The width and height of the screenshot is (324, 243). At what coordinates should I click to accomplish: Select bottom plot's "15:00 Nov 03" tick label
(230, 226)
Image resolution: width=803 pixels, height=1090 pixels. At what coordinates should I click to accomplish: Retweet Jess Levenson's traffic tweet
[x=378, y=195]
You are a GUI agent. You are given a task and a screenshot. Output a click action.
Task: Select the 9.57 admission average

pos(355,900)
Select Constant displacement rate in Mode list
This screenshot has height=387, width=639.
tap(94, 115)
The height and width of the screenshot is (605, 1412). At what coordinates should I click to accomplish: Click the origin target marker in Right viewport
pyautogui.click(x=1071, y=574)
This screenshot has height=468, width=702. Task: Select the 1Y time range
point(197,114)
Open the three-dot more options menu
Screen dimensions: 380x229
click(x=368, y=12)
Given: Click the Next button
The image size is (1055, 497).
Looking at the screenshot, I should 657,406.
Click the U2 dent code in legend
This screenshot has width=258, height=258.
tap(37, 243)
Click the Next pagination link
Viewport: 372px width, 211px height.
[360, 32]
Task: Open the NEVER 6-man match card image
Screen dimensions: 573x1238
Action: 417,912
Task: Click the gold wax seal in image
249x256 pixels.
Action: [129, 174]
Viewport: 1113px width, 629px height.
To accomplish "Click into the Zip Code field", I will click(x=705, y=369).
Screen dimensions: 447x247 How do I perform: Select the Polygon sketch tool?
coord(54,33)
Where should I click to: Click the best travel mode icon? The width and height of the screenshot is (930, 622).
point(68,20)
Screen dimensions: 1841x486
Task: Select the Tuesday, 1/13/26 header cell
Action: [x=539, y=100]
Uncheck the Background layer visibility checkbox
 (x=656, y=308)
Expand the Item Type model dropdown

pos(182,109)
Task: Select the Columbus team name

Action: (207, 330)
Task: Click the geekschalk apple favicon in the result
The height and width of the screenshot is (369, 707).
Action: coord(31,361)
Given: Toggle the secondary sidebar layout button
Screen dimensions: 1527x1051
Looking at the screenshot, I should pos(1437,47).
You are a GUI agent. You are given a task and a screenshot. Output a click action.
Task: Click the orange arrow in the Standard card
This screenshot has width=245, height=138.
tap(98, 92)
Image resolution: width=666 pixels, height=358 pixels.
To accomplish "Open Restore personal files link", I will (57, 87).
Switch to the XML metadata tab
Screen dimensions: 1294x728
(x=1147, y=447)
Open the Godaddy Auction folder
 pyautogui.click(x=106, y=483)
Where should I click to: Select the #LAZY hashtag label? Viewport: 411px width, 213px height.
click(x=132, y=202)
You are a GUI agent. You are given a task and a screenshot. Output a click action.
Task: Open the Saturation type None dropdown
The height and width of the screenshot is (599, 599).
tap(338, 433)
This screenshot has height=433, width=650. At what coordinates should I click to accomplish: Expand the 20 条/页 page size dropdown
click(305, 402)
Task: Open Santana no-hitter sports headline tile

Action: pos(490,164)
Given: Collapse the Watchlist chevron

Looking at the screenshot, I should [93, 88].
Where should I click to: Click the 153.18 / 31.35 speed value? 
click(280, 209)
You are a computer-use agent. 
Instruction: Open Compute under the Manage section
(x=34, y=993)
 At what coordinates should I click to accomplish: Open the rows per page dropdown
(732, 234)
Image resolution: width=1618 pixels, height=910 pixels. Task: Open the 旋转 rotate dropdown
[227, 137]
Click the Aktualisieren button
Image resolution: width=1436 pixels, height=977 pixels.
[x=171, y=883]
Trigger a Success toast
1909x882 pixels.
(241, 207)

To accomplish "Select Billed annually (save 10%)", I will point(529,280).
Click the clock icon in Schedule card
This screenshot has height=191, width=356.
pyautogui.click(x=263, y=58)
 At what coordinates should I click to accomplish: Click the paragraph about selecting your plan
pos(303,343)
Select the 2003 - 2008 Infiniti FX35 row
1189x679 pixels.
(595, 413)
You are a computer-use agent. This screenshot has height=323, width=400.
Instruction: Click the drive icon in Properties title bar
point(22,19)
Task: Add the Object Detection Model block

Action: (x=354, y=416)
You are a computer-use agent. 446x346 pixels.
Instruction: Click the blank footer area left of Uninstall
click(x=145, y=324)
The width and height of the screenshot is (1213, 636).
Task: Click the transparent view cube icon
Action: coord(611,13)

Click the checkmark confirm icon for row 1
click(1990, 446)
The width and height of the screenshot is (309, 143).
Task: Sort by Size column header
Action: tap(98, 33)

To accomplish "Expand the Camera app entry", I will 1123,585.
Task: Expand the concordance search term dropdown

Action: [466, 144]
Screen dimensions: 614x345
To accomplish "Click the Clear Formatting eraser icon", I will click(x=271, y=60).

- _Aim of the task_:
Show every line of the data that contains the string "pixels", matching case exactly.

- _Solution_:
Image resolution: width=803 pixels, height=1090 pixels. At what coordinates should I click to accomplish: Retweet Jess Levenson's traffic tweet
249x256 pixels.
Image resolution: width=666 pixels, height=358 pixels.
Image resolution: width=1618 pixels, height=910 pixels. Task: Open the 旋转 rotate dropdown
Image resolution: width=1436 pixels, height=977 pixels.
1909x882 pixels.
1189x679 pixels.
You are a computer-use agent. 446x346 pixels.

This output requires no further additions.